# Exercise:
Exactly the lines below, starting with the one containing "This screenshot has width=560, height=366." and going on through the one containing "Instruction: Click the", must be reproduced, both ends included, and no pictures with them.

# Task inputs:
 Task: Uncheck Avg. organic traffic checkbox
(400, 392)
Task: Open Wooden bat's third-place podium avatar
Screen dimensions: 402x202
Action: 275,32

* * *

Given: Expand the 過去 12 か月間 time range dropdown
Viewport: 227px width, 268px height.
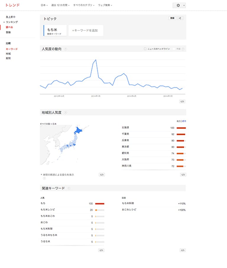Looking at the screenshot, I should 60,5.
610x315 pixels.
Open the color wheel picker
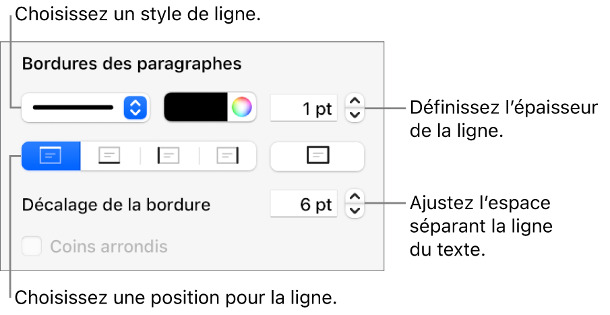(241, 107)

--

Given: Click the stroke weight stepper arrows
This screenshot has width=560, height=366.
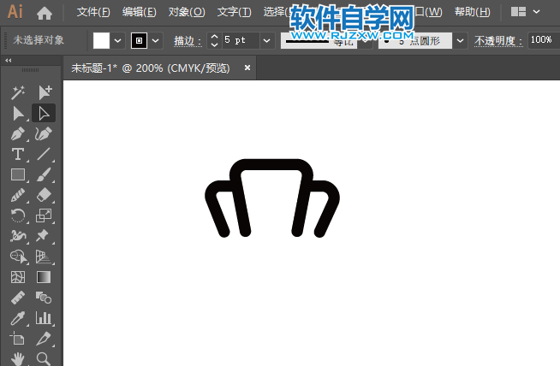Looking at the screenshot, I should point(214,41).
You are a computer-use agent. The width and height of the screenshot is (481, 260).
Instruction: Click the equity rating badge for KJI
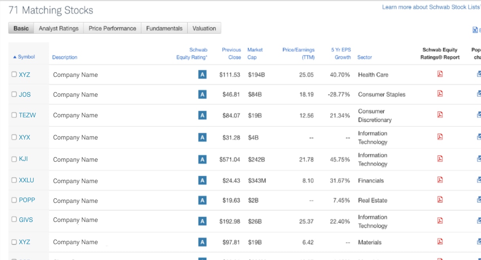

# Result of this task:
This screenshot has width=560, height=366.
Looking at the screenshot, I should point(214,41).
You are a computer-use agent. The width and height of the screenshot is (481, 260).
Instruction: Click the equity rating badge for KJI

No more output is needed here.